• **Exercise**
Lines from the one containing "Task: Click the UPLOAD FILE button" through the final line of the entries below: reproduce them exactly, all of them and only them.

*** Recorded information ***

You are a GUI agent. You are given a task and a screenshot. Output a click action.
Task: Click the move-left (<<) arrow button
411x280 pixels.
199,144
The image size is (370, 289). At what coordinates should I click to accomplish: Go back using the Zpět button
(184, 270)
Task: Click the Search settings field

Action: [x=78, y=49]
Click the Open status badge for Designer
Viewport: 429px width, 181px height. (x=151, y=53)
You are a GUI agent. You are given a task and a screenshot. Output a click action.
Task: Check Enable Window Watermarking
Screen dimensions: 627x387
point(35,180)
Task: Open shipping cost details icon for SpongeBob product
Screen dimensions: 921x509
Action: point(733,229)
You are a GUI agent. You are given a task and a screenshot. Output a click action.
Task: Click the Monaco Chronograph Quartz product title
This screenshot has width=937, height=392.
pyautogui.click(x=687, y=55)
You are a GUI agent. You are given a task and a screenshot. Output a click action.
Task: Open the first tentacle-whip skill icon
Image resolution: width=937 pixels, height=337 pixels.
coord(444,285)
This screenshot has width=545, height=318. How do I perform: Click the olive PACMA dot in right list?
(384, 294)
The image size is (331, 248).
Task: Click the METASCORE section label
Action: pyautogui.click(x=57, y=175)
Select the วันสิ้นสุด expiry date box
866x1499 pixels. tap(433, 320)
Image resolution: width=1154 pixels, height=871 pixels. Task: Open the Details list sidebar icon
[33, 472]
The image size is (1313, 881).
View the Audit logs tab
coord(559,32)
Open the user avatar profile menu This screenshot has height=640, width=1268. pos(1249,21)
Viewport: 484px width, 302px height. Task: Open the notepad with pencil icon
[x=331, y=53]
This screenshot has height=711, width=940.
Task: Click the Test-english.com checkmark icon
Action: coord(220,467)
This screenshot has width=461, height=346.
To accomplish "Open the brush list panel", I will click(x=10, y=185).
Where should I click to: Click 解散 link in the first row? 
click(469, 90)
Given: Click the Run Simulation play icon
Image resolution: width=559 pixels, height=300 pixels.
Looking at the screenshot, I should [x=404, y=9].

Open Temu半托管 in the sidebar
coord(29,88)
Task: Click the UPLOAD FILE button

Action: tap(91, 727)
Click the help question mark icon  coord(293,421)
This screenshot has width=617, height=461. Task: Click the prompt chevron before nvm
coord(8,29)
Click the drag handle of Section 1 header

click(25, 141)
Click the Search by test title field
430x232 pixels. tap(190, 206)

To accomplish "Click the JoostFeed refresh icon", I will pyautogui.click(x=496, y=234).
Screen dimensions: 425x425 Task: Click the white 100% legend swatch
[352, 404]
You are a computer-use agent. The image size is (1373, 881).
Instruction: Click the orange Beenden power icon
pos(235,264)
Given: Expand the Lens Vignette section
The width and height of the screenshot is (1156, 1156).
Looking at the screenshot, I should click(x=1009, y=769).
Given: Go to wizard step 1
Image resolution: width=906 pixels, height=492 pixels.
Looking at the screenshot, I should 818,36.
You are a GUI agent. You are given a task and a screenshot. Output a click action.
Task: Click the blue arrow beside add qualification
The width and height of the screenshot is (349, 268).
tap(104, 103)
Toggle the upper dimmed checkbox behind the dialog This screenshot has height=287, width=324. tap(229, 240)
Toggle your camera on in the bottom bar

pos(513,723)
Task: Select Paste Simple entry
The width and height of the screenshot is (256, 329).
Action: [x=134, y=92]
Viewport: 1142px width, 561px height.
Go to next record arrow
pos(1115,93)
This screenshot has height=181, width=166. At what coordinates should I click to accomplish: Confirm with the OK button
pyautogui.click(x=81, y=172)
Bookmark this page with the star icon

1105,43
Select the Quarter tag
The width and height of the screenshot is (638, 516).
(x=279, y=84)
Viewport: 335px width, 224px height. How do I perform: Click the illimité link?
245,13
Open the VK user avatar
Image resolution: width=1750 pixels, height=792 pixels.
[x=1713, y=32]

*** End of Recorded information ***

• **Task response**
Task: Click the UPLOAD FILE button

Action: tap(91, 727)
Click the help question mark icon  coord(293,421)
This screenshot has width=617, height=461. Task: Click the prompt chevron before nvm
coord(8,29)
Click the drag handle of Section 1 header

click(25, 141)
Click the Search by test title field
430x232 pixels. tap(190, 206)

To accomplish "Click the JoostFeed refresh icon", I will pyautogui.click(x=496, y=234).
Screen dimensions: 425x425 Task: Click the white 100% legend swatch
[352, 404]
You are a computer-use agent. The image size is (1373, 881).
Instruction: Click the orange Beenden power icon
pos(235,264)
Given: Expand the Lens Vignette section
The width and height of the screenshot is (1156, 1156).
Looking at the screenshot, I should click(x=1009, y=769).
Given: Go to wizard step 1
Image resolution: width=906 pixels, height=492 pixels.
Looking at the screenshot, I should 818,36.
You are a GUI agent. You are given a task and a screenshot. Output a click action.
Task: Click the blue arrow beside add qualification
The width and height of the screenshot is (349, 268).
tap(104, 103)
Toggle the upper dimmed checkbox behind the dialog This screenshot has height=287, width=324. tap(229, 240)
Toggle your camera on in the bottom bar

pos(513,723)
Task: Select Paste Simple entry
The width and height of the screenshot is (256, 329).
Action: [x=134, y=92]
Viewport: 1142px width, 561px height.
Go to next record arrow
pos(1115,93)
This screenshot has height=181, width=166. At what coordinates should I click to accomplish: Confirm with the OK button
pyautogui.click(x=81, y=172)
Bookmark this page with the star icon

1105,43
Select the Quarter tag
The width and height of the screenshot is (638, 516).
(x=279, y=84)
Viewport: 335px width, 224px height. How do I perform: Click the illimité link?
245,13
Open the VK user avatar
Image resolution: width=1750 pixels, height=792 pixels.
[x=1713, y=32]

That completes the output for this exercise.